I am working out ideas for a dedicated, online chat interface for an RTS game, which would work similar to Blizzard's Battle.net. With Battle.net, players can log in to the server from within the game interface and then chat & organize games with all other players logged into battle.net, setting up private chat channels, hosting/joining games etc. I wonder if anyone would be able to point out whether the following design architecture for such a system would be feasible, or has any obvious flaws: My server-side code would keep a list of everyone who has logged in (with their player-handle and their return IP-address with which to get through NAT/firewall), and when a client logs in (opens a connection to the server), the server sends the client the list of everyone in the main public chat channel. The client thus keeps a duplicate record of everyone in the current chat channel.
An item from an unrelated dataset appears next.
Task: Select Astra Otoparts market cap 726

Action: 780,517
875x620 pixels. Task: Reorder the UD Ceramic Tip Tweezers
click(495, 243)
The user then opens a connection with each of these other clients, forming a sort of peer-to-peer chatting network, so that whenever one client types a message it is sent to every other IP address in the current channel without going through the server at all. Only when the client wants to change channels, does it have to request information from the server in the form of a new list of IP addresses. And, of course, when a new client joins the channel via interaction with the server, the new client's IP address would be forwarded to all the clients in this sort-of private chat network to add to their lists. Is this overly complicated, or is it in fact how typical multi-user chat interfaces work? I'm motivated by the desire to reduce server bandwidth, which I assume would get to be heavy as the number of concurrent users increases, with every message typed potentially having to go out via dozens of duplicate packets to the various clients in a chat channel. I would appreciate any comments from someone more knowledgeable about this sort of system.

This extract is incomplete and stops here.